Suite de nos échos à la journée de rencontre organisée le 26 janvier 2016, à la Ferme du Moulon, par Terre et Cité*, à travers le témoignage de Gabrielle Hillaire, une étudiante de l’Ecole Nationale Supérieure de la Nature et du Paysage (ENSNP) de Blois, qui a réalisé pour l’occasion un poster scientifique sur… le Plateau de Saclay.

Pour accéder au précédent témoignage, celui de François Mancebo, cliquer ici.

– Vous êtes l’auteur du poster scientifique dédié au Plateau de Saclay, exposé au cours de la journée de rencontre de Terre et Cité. Comment en êtes-vous venue à le réaliser ?

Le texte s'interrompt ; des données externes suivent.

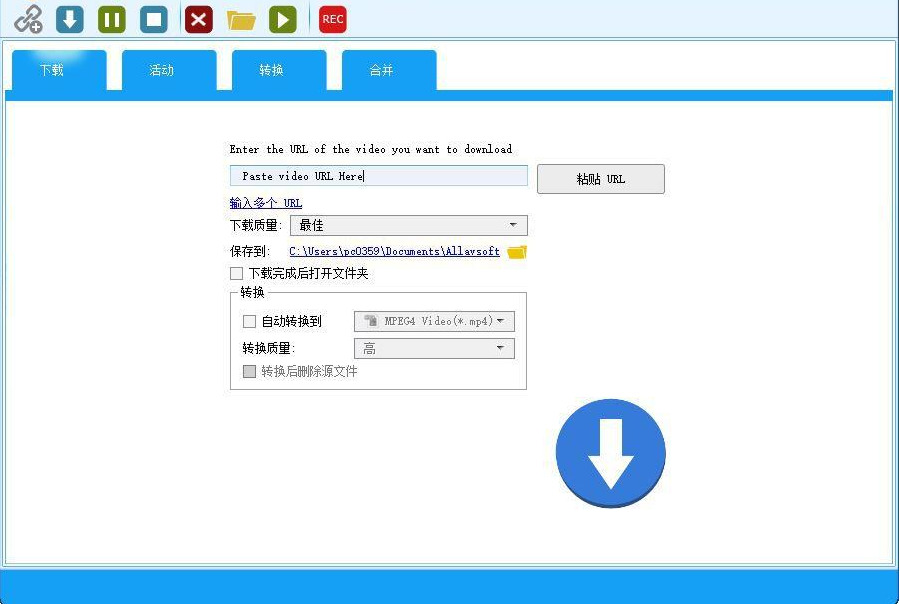Image resolution: width=900 pixels, height=604 pixels.
Task: Start recording with the REC icon
Action: (333, 19)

Je suis actuellement étudiante en 5e année de l’Ecole Nationale Supérieure de la Nature et du Paysage (ENSNP) de Blois, qui prépare, encore pour le moment, au titre d’ingénieur paysagiste. Pour les besoins de mon mémoire et de mon travail de fin d’études, je devais réfléchir à un projet d’aménagement sur un territoire de mon choix. J’ai choisi le Plateau de Saclay.

– Pourquoi ce choix ?

C’est un territoire que je connaissais pour m’y être déjà rendue. J’avais alors été frappée par deux de ses particularités : d’une part, cette forte présence agricole dans un tissu urbain particulièrement dense, celui de l’agglomération parisienne. D’autre part, la difficulté à le lire et à s’y repérer, malgré les grands marqueurs que peuvent être les différentes institutions qui s’y sont implantées. Je m’y étais d’ailleurs tout simplement perdue, en m’y promenant plus jeune. Du coup, j’ai voulu rendre compte de cette mixité d’espaces lisibles et d’autres plus complexes, composés de toutes ces enclaves constituées par les établissements d’enseignement supérieur et de recherche ou les centres de R&D de grandes entreprises.
Par ailleurs, forte des connaissances accumulées au cours de mes études à l’ENSNP de Blois, j’ai engagé, dans le cadre de mon mémoire, une réflexion sur les espaces périurbains au regard du concept d’identité territoriale. C’est ainsi que j’en suis venue à m’interroger sur le rôle possible de l’aménagement paysager dans la reconnaissance de qualités, qui ne se donneraient pas à voir de prime abord.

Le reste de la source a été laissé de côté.